• [Text provided]
===
Vale James Valentine
In the last week you may have read news of the death of Australian broadcaster, musician, and author, James Valentine.
I worked alongside James Valentine for over twenty-five years. As the Content Director at ABC Sydney, you aren’t meant to have “favourites,” but James was undeniably mine.
He was in a league of his own. His creativity meant you never quite knew what to expect from a broadcast, but you knew it would be brilliant. Beyond the talent, it was his generosity of spirit that made the station a better place. We were still debating how to make ABC Radio better only a few months ago; he had incredibly strong views, and he was usually right. He cared so much—about the craft, the staff, and the listeners.
Many people know him for his radio work or his time in pop music, but his heart has always belonged to jazz. One of my personal highlights was recording him discussing that genuine, lifelong love for the genre. It’s a moment of radio history I feel so lucky to have captured.
Transcript: Editor’s Choice – James Valentine on ABC Jazz
James O’Brien: James Valentine. Welcome to Editor’s Choice.
James Valentine: Oh, thank you, Mr. O’Brien. Hello.
James O’Brien: Now I listen to a lot of ABC Jazz. I really like a lot of ABC Jazz, but sometimes there is some jazz music that kind of really annoys me.
James Valentine: Well, controversial start.
James O’Brien: But I mean, jazz is not just one thing. It’s a huge variety of music. And within that genre, can you kind of illustrate how big jazz is?
James Valentine: Well, I suppose you would think of it now as a hundred-year-old form. It basically would have existed in some form before recorded music, which begins in the 1920s. But you’ve got a hundred years of music, you’ve got music that’s been created in every country in the world, in every culture in the world that we would think of as jazz. It’s music that interacts with every other form of music.
So therefore you’ve got jazz that’s interacted with the rock music world, you’ve got jazz that’s interacted with Indian music, African music, you’ve got European styles of jazz, you’ve got jazz where people try to take on elements of symphonic music and classical music. So you’ve got an extraordinary range of things that all come under the jazz umbrella, but then you’ve got all this other sort of stuff where people go, “Yeah, I don’t want to call it jazz.” Like Miles Davis, for example, never called his music jazz. He wouldn’t use the word jazz. He’d call it music. “I make music.”
You also have a lot of people that go, “Don’t call it jazz,” because it’s also a funny term where for many people it means different things. Like you just did something that’s very common; if you say jazz to people, they think of the very spiky, assertive kind of contemporary music, which can often be quite dense and hard to follow.
James O’Brien: That’s what I was talking about.
James Valentine: And they kind of go, “Oh, that stuff,” where there is a lot of playing going on, a lot of notes, and “I’m not quite sure what I’m meant to be experiencing here.” For example, you could bring up a little bit of something like anything from Wayne Shorter in the last ten years or so. Wayne Shorter, superb saxophone player, part of Miles’s band, part of the 50s and 60s jazz world, but now is an improviser of such extraordinary ability that when I saw his band live in Sydney a couple of years ago, honestly, you could tell the entire audience—and there’s an audience full of jazz musicians and jazz experts—and we’re all going, “I have no idea where they are now.” But we’re mesmerised by the fact that their improvisational ability is such that you’re going, they know where they are. They’re hearing it, they’re following one another. We’re trying to keep up, but it’s difficult if that’s your entry point.
===
• [Recorded data]
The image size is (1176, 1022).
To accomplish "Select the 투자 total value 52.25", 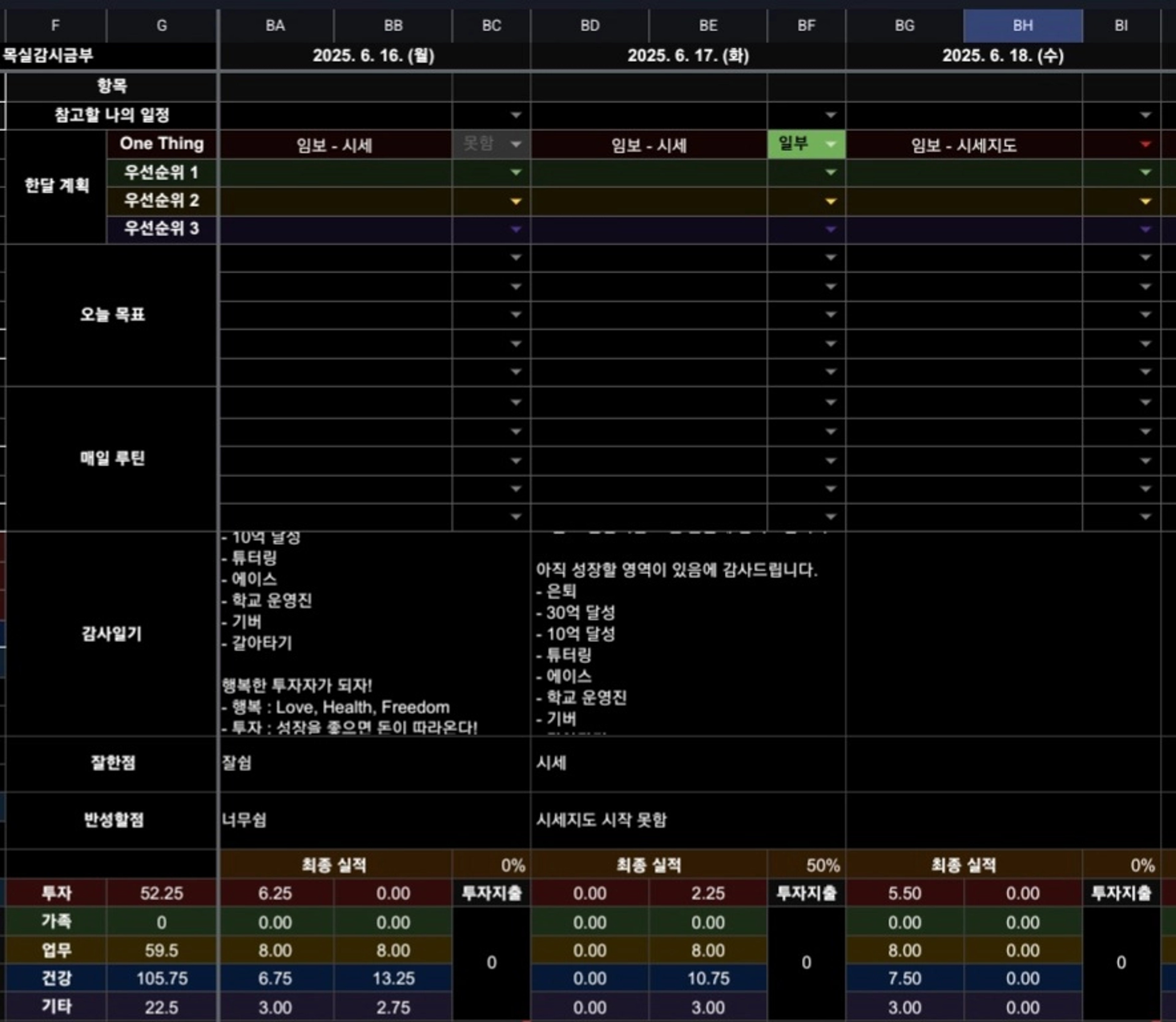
===
• [Direction 1] In the tribute to James Valentine, what did Miles Davis call his music instead of jazz?
• [Direction 2] Resume the tribute to James Valentine and its jazz interview from the point where it stops.

• [Expected answer 1] He called it music.

• [Expected answer 2]
Jazz also to a lot of people will mean a kind of corny sort of music.
James O’Brien: Like a riverboat sort.
James Valentine: Like a riverboat sort of thing. There’s straw hats and waistcoats involved, there’s goatees, clarinets, and trumpets. Now that’s music that’s harking back to the origins of jazz. But it’s often a very corny interpretation of that. So it’s a word that brings up a lot of emotions and a lot of different musics in many people’s minds.
James O’Brien: So we just heard there are two different types of jazz. What got you into jazz?
James Valentine: Well, what I liked to start with was the Australian musician Don Burrows.
James O’Brien: Who recently died.
James Valentine: Who died in 2020. But Don was a flute, saxophone, clarinet player. I was a nerdy little young classical flute player. I started playing when I was about ten and I started just the standard AMEB flute lessons. I quite liked it, and I turned out to be someone who quite liked practising. I really enjoyed practising the flute and getting better at it.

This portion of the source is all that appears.